22


Voor wat ze waard zijn wil ik eens mijn gedachten weergeven over het leven van een Parijse plongeur. Als je goed nagaat is het vreemd dat duizenden mensen in een grote moderne stad de uren dat ze niet slapen doorbrengen met borden wassen in ondergrondse holen. De vraag die ik hier stel is waarom dit zo blijft, waartoe het dient en wie het zo wil houden, tevens waarom ik niet de houding aanneem van een fainéant die alleen maar dwars wil wezen. Ik probeer het bestaan van een plongeur van de maatschappelijke kant te bekijken.

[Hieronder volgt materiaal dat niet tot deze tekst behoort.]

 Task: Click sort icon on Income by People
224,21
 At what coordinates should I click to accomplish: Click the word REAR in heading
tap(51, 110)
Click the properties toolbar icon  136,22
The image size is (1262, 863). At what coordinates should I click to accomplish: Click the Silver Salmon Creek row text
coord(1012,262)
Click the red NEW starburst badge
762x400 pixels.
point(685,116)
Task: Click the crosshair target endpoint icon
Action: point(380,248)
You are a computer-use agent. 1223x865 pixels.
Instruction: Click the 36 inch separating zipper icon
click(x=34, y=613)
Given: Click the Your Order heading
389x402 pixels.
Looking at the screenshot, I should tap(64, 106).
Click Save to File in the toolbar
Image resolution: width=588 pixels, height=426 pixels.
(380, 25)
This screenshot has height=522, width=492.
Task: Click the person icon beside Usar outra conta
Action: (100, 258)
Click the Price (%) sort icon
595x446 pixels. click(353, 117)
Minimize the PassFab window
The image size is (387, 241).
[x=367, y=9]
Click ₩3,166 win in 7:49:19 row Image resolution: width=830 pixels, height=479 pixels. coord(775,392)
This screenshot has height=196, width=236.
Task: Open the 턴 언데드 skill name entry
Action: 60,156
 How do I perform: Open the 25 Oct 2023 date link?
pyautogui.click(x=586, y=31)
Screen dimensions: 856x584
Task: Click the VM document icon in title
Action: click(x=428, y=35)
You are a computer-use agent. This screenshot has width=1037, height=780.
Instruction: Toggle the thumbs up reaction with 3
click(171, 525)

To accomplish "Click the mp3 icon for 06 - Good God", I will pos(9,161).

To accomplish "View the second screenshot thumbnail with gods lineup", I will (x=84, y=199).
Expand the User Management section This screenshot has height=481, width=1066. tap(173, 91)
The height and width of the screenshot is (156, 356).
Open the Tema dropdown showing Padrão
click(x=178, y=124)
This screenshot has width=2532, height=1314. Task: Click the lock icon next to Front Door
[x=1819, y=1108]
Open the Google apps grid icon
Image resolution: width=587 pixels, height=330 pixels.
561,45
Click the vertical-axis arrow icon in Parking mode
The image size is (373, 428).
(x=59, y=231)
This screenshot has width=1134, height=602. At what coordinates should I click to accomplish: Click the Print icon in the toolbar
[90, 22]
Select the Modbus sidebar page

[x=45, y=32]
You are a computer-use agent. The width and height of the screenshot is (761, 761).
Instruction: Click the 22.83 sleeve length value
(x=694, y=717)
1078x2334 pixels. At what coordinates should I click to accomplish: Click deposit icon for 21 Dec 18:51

Ik geloof dat we ervan uit moeten gaan dat een plongeur een der slaven van onze moderne wereld is. Niet dat we om hem hoeven te snotteren want hij is beter af dan vele handarbeiders. Maar hij is net zo onvrij als iemand die gekocht en verkocht kan worden, dat wel. Hij doet minderwaardig werk dat geen scholing vereist. Hij verdient net genoeg om in leven te blijven. Zijn enige vacantie is ontslag. Trouwen kan hij niet. Als hij toch trouwt moet zijn vrouw ook gaan werken. Afgezien van een gelukkig toeval of de gevangenis kan hij niet aan dat bestaan ontkomen. Op dit moment werken mannen met een universitaire graad vijftien uur per dag in Parijs als bordenwassers. Men kan niet zeggen dat dit komt omdat ze lui zijn, want iemand die lui is kan geen plongeur wezen. Ze zitten doodeenvoudig gevangen in een sleurgang die nadenken onmogelijk maakt. Als plongeurs überhaupt nadachten, hadden ze allang een vakbond gevormd en waren ze allang in staking gegaan om een betere behandeling te krijgen. Maar ze denken niet na, omdat ze er de tijd niet voor hebben. Hun bestaan heeft hen tot slaven gemaakt.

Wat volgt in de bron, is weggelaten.